Economic Inequality and the Recession

March 24, 2008

I was recently browsing around to see if the current economic problem our country has been moving towards has been linked at all to the problems we also have with economic inequality.  I found this video that does a little bit of that, and also discusses the implications of the housing crisis for the “forgotten class.”  There has been a big push by the government to introduce a stimulus package into our economic market to try and boost the economy.  Basically, the commentators in the video believe that the economic stimulus package will turn out to give a sense of false hope to people of the lower class.  They will benefit from a little extra money in their pockets, but in the long run, if the stimulus does not fix the economy, many of the these people will actually have more problems as the industries they are most heavily employed by experience job loss and unemployment.  The video continues on with just who the “forgotten class” is, and how many of the recent positive strides they’ve made may be erased by the housing crisis. 

Trickling Down The Risk

March 2, 2008

The trickle down effect has long been the defense of conservative policies and tax plans.

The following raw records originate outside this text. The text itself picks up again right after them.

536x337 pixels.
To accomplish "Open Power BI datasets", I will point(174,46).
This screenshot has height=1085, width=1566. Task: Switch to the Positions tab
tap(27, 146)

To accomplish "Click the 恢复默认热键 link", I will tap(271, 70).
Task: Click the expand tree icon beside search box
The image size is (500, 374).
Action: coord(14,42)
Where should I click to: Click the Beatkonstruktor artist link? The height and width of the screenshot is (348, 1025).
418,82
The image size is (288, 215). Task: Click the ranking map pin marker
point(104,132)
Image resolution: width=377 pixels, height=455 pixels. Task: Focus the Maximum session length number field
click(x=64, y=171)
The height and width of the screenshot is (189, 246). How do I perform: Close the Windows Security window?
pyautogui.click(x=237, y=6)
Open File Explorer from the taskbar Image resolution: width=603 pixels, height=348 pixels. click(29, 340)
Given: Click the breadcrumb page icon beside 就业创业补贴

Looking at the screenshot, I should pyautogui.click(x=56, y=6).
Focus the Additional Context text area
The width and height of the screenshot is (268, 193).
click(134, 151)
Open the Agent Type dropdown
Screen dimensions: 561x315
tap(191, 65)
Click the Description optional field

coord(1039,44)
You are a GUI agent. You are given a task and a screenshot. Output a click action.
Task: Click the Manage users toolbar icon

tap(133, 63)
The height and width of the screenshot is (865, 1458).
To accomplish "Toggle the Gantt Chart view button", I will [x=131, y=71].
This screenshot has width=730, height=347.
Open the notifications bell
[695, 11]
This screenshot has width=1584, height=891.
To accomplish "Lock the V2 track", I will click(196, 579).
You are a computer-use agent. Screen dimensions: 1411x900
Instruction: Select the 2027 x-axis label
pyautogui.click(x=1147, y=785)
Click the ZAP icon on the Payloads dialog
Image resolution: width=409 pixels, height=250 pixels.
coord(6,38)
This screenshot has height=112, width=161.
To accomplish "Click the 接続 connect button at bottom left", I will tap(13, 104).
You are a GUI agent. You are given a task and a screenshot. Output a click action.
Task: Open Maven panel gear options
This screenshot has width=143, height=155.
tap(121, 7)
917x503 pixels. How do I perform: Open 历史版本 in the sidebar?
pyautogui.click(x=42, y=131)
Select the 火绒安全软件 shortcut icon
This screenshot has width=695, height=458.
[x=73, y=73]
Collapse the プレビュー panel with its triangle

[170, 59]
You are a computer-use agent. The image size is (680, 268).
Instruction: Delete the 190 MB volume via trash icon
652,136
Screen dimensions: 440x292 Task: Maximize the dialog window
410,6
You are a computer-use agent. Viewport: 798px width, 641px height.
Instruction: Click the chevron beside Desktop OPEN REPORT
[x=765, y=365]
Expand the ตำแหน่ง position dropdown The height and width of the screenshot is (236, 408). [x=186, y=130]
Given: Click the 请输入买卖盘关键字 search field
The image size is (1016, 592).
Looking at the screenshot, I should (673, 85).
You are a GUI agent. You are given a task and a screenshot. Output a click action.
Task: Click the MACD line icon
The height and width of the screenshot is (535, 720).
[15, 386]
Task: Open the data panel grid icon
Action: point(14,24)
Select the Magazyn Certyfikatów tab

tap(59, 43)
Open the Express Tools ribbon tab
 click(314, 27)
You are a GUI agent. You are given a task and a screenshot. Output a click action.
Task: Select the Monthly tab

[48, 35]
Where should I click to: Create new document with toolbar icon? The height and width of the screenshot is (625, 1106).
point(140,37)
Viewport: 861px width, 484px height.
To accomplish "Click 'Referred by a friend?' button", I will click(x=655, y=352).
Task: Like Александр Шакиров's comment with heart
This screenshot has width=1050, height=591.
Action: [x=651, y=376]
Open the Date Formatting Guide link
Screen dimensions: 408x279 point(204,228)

Giving tax relief to the upper-income level in assumption that their wealth will somehow raise up the people below them in lower-income levels puts a lot of faith in the goodwill of the wealthy. Looking at the period of “Reaganomics” when this idea was put to full power shows us the actual results of the trickle down ideal. Rather than raising the income of all Americans as the ideal suggests, during the period of 1980 through 1993 it was the wealthiest 25 percent of the country who benefited, while the middle-class remained unaffected, and the bottom fifth actually saw an income decline of 10 percent (Democracy: A Journal of Ideas). Despite these figures people on the supply side of the economic system glorify this period as the “golden age.” It is this blind attitude towards the average person that has led to economic policies which are increasingly leaving people on their own and under high risk in the market.